This is an appeal from the Second District Court of Essex county. The suit was on an installment note, dated October 13th, 1923, for $1,754, payable in installments of $146.17 on the 13th of each succeeding month. The first installment was paid; the second and third installments, aggregating $292.34, were unpaid, and for that amount, with interest, this action was entered in the court below and judgment rendered thereon for the plaintiff.
The case was tried without a jury. The making of the note was not in dispute, nor was there any question raised as to its being a just obligation. The sole defense was that it was executed on a Sunday and dated back, and that, being assigned instead of endorsed or delivered to the plaintiff, it was subject to any defense the maker might have against the person to whom it was given. From the proofs in the case it appeared, beyond question, that the plaintiff, a corporation, was a bona fide holder for value without notice of any defects. Thus, holding it was not affected by the fact that *Page 84 the note was made on Sunday (Clark v. Barthhold, 87 N.J.L. 255), unless the method of transfer had such an effect. The note was drawn to bearer and was delivered by the defendant to the Ohio Motors Company in part payment of an automobile which was purchased on a conditional sale agreement. This agreement and the note were assigned by the motors company to the plaintiff. The claim, made by the defendant in the court below, and in this court, is, that because the note was assigned from the Ohio Motors Company, the assignment destroyed the negotiable character of the transfer from that company to the plaintiff, and this was the sole ground upon which the defendant's right to the collection of the installments due was resisted. That the note in question was a negotiable instrument is fully established in the law. 8 C.J. 141.
The defendant is still in possession of the automobile. Without commenting on the morality of a transaction which seeks to retain the fruits of a Sunday bargain while repudiating the obligation incurred thereby, we think it sufficient to say that we do not agree that the method of transfer in this case in anywise impaired the status of the plaintiff as a bona fide holder in due course.
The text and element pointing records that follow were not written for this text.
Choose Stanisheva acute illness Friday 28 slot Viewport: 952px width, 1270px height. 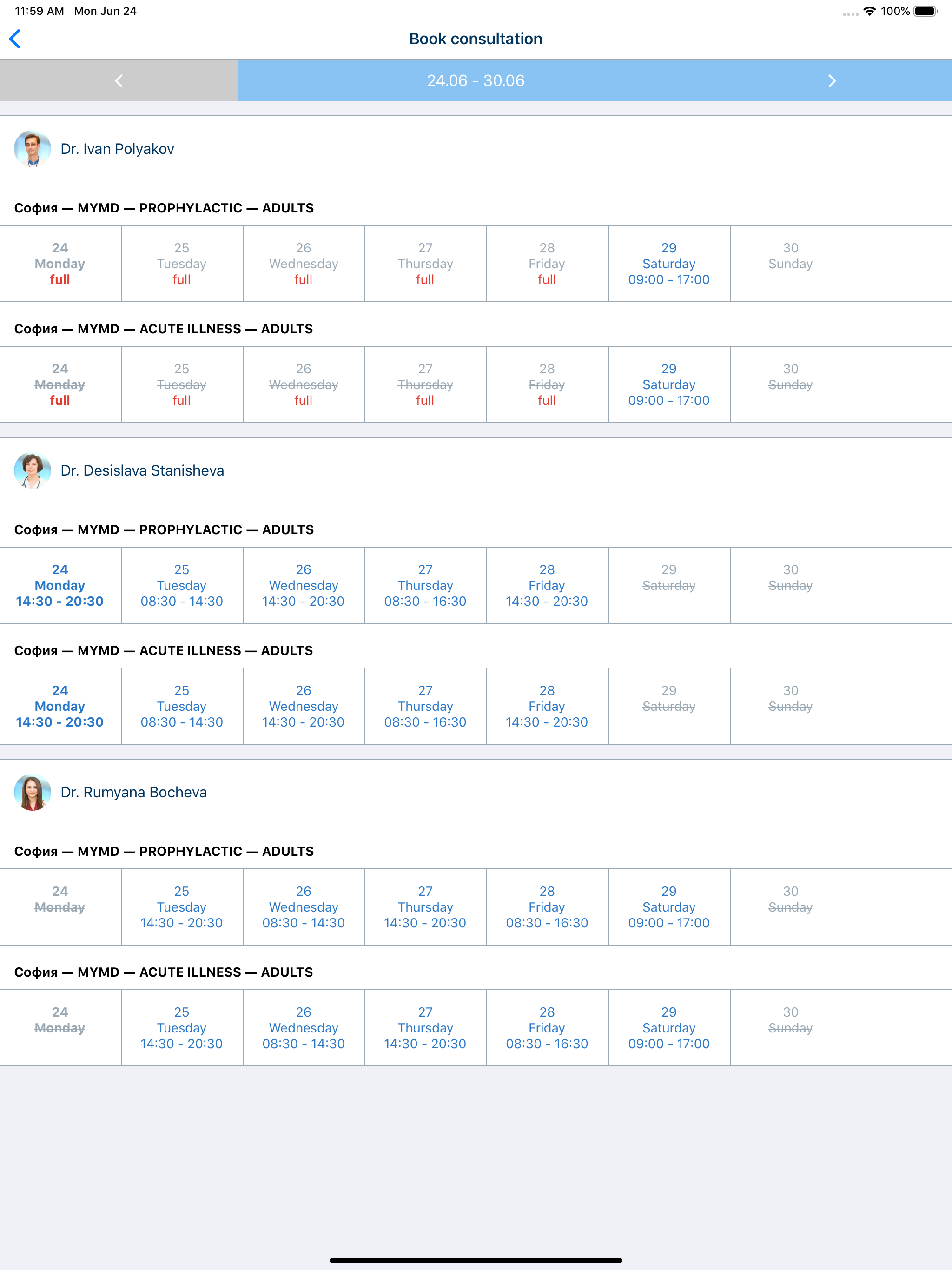(547, 706)
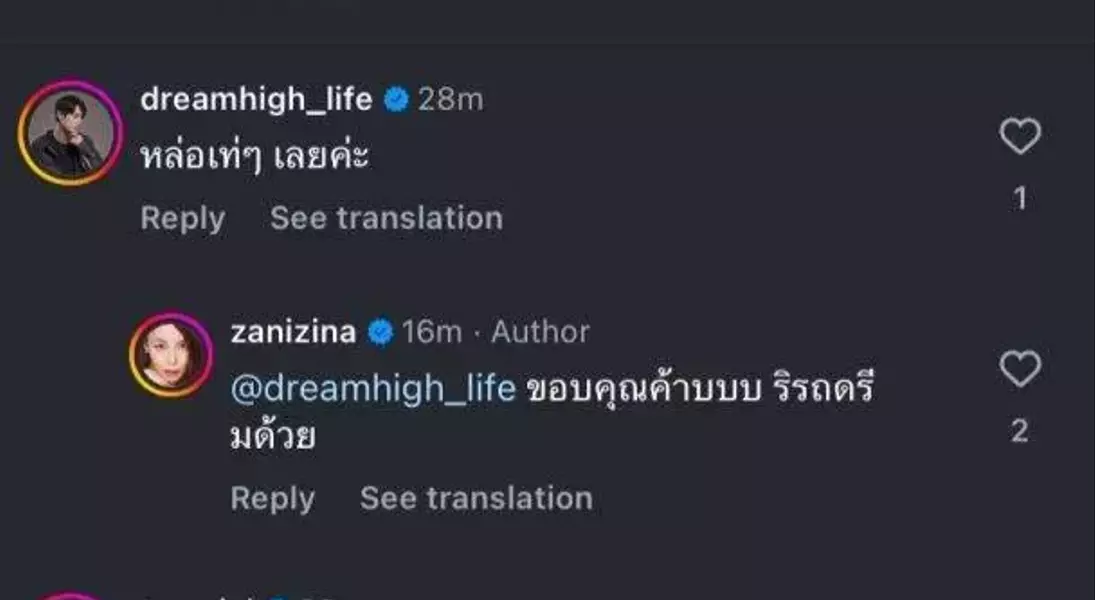Image resolution: width=1095 pixels, height=600 pixels.
Task: Tap the @dreamhigh_life mention in the reply
Action: 373,388
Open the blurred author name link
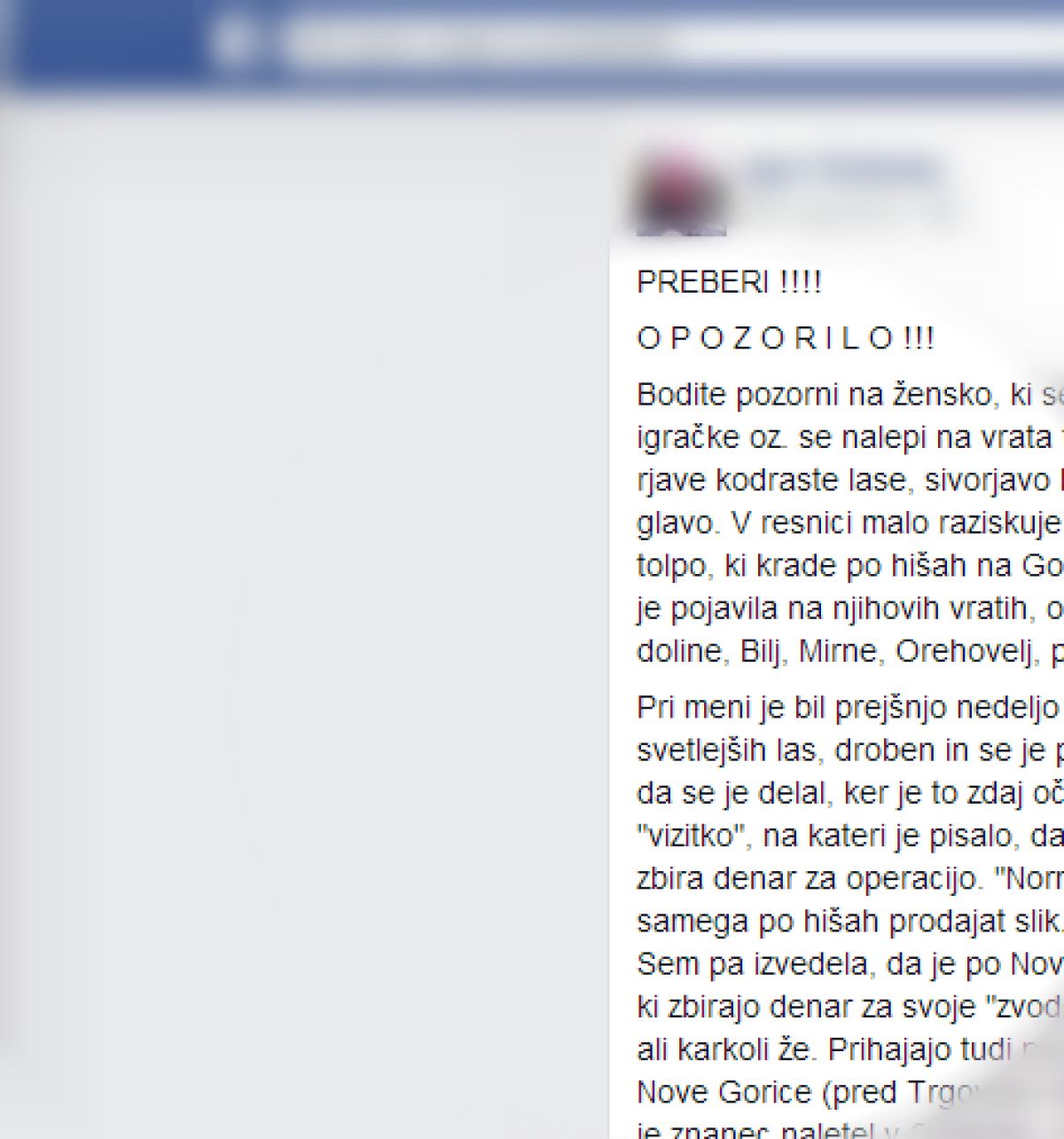The height and width of the screenshot is (1139, 1064). pyautogui.click(x=843, y=170)
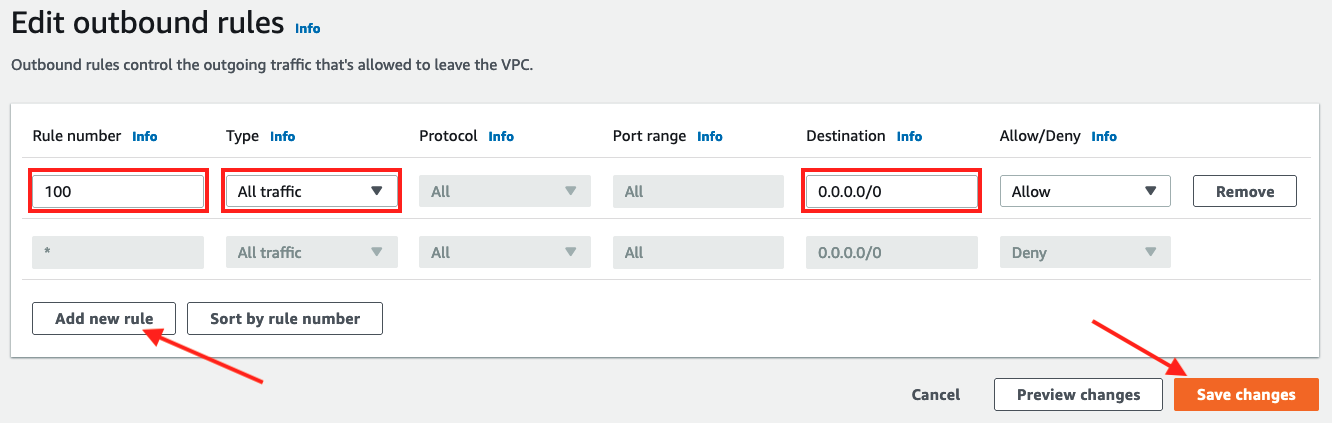Viewport: 1332px width, 423px height.
Task: Click the Port range field in rule 100
Action: click(698, 191)
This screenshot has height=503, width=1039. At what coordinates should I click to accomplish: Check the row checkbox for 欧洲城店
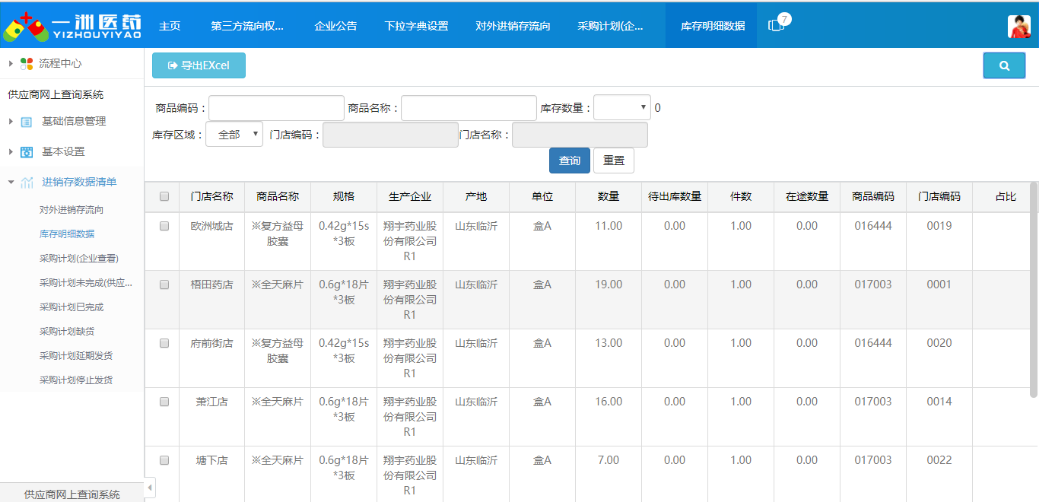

Being drawn to bearer, the note might have been passed by mere delivery, as is usual in such cases where personal liability of endorsement is to be avoided, but it is not the only way in which negotiable paper may be transferred. We think it may be as well by assignment. Either method is a mere conduit whereby the note itself is transferred in its ownership from one holder to another, and it is immaterial in what form that transfer may be. Our Negotiable Instrument act of 1902, paragraph 30, declares that "an instrument is negotiated when it is transferred from one person to another in such manner as to constitute the transferee, the holder thereof." While no decision in this state on the precise point appears to have been rendered, the question was passed upon in the case of Davis v. Florey, 77 So. Rep. 413, and decided adversely to the defendant's claim. *Page 85
Whether dating the note on a secular day did not constitute a representation by the maker to a subsequent holder without notice, which would estop him from asserting that the transaction was really a Sunday contract, it is not necessary to decide. In our view of the law the plaintiff was a bona fide holder in due course, and as such freed from the defense of illegality. Upon this ground the court below was right in its determination, and the judgment will be affirmed.